After filming, the cars went their separate ways. One ended up on the wall of a Planet Hollywood in Minneapolis, then on another wall at another Planet Hollywood, in Cancun, before Glassmoyer bought it back. Glassmoyer also bought the stunt car, restored it and upgraded the engine, then sold it at Mecum Monterey in 2013 for $230,000. And the hero car? It became one couple’s daily driver for several years. They put 250,000 miles on its junkyard-sourced Torino V-8 before it made its way to the U.K. In 2010, Bonhams sold the hero car for $108,251 to American Bob Winegard, a longtime fan of the movie and its star car.
Late last year, the Historic Vehicle Association began the process of documenting Winegard’s now fully restored Spyder for the National Historic Vehicle Register, and in April, it was displayed in a glass box on the National Mall in Washington, D.C. In a world where real Ferrari Cal Spiders are now eight-figure cars (the auction record is $18 million), what makes a low-volume fiberglass replica worth the HVA’s time and effort? Cultural significance, in short. When the HVA conducted a survey of millennials and asked if there was a car that especially resonated with them, Cameron’s dad’s Ferrari topped the list. No one seemed to care that it was fake.
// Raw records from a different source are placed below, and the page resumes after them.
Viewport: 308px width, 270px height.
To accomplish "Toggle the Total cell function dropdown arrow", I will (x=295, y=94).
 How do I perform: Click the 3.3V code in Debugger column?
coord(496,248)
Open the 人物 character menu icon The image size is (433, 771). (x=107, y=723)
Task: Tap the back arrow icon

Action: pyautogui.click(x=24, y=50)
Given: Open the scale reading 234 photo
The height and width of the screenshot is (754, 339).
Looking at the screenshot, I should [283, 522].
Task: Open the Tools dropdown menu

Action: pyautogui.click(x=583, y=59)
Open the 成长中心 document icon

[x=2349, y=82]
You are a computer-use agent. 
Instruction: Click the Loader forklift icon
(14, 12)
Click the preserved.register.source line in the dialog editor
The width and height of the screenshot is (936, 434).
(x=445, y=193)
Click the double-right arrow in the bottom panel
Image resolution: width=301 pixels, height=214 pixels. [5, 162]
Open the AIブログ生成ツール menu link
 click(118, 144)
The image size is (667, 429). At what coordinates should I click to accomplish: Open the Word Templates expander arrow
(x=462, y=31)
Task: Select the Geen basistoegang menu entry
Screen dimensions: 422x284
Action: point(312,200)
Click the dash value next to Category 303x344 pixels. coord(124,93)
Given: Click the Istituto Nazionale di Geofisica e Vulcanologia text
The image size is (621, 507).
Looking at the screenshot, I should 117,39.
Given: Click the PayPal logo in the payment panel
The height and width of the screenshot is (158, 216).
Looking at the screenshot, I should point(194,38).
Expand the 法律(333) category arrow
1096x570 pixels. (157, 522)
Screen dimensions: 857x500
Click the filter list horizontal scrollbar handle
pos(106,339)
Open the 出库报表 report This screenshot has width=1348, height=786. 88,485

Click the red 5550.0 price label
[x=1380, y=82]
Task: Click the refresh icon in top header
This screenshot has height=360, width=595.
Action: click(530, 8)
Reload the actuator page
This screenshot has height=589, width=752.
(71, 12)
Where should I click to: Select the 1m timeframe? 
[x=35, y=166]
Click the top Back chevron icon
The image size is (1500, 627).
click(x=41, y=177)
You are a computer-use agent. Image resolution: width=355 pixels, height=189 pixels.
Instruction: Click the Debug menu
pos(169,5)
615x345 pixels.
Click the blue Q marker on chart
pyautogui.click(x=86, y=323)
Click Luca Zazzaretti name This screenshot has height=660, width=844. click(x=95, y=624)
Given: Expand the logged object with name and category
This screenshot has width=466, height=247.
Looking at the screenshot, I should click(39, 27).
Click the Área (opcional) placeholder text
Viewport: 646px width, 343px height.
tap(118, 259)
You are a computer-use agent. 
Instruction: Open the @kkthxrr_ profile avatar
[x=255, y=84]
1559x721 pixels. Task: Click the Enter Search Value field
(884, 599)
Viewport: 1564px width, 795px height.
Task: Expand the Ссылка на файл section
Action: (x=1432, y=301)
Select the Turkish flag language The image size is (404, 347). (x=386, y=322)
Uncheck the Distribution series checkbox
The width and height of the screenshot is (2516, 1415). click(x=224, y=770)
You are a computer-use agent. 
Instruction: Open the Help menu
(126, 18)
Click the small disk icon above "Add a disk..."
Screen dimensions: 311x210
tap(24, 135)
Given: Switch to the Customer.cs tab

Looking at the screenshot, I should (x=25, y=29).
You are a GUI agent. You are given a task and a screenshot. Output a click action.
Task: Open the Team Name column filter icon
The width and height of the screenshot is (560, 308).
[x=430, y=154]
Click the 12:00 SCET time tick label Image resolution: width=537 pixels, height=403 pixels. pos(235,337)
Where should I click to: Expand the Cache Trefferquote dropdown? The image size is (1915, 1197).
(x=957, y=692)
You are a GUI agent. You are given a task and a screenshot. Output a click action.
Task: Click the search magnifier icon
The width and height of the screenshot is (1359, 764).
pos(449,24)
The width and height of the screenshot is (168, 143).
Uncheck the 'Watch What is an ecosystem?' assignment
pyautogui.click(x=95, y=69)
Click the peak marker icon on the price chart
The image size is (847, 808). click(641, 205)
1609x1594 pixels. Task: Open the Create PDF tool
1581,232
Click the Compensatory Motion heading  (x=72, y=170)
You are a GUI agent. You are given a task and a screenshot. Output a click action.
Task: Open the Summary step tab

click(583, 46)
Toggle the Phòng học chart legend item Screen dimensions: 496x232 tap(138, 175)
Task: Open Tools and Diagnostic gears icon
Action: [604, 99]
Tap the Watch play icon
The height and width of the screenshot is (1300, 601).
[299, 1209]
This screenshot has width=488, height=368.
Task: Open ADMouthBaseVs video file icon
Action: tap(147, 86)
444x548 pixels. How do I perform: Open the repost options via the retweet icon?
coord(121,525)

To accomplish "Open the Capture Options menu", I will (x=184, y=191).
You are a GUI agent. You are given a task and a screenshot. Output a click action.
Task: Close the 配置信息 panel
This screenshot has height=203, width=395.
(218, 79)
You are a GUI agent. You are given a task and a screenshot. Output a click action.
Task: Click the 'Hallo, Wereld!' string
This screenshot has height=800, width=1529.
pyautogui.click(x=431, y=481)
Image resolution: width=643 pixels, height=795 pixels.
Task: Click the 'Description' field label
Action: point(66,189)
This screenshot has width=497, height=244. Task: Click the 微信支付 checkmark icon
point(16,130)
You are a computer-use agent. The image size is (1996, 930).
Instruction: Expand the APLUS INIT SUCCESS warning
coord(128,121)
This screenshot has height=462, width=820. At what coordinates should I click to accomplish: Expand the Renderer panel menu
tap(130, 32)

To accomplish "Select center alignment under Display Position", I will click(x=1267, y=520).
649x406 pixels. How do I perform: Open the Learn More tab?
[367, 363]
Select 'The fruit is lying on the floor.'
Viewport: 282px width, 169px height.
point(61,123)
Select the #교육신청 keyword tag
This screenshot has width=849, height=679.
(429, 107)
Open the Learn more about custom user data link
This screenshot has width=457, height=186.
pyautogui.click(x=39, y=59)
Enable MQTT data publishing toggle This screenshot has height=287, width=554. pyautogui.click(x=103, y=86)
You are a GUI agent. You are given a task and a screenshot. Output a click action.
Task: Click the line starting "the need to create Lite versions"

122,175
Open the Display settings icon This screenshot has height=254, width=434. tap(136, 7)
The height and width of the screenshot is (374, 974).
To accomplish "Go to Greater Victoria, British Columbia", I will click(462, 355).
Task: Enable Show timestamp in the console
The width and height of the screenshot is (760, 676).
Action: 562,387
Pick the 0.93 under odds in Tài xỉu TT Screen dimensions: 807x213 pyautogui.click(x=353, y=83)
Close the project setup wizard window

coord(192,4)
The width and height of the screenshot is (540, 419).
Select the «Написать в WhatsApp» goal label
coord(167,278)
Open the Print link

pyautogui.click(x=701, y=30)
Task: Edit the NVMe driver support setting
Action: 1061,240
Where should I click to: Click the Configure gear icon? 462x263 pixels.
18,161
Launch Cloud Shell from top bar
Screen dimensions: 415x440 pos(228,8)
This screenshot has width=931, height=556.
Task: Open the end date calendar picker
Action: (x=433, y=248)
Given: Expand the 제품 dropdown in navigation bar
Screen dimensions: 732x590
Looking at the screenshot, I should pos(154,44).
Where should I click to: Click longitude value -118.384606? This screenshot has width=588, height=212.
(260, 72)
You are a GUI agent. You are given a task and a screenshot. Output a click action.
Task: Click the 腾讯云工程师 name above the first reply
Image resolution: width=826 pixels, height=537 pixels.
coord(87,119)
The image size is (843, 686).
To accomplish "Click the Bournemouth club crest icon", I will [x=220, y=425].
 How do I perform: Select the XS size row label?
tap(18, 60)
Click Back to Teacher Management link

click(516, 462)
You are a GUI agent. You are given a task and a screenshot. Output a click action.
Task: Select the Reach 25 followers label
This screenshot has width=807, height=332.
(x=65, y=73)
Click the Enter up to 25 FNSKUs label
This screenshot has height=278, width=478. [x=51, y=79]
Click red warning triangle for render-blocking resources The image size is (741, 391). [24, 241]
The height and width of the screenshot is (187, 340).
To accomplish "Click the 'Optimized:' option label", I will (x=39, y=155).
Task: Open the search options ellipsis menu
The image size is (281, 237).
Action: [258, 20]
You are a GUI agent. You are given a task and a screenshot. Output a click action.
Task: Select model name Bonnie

“Ferris Bueller’s Day Off is such a multigenerational movie,” says HVA president Mark Gessler. “It’s the Great American ‘Let’s go screw off today’ movie. Everyone wants to do that.” The Modena Spyder’s timing on the National Mall couldn’t have been better, either, with thousands of kids on their annual rite-of-passage springtime field trips to Washington, many of whom were able to stop by the display in the midst of museum hopping. Gessler says you’d be pressed to find one kid who hadn’t seen the 32-year-old movie and didn’t know the car.
In discussing Ferris with ABC News in 2016, Ben Stein, the lawyer/writer/actor/political commentator who famously delivered a fantastic roll call and a droning economics lesson in the film, spoke to what made it resonate with viewers no matter their age: “It is about something very basic in human life, a wish to get away, escape responsibility, and have a day where your day is every fantasy you’ve ever had.”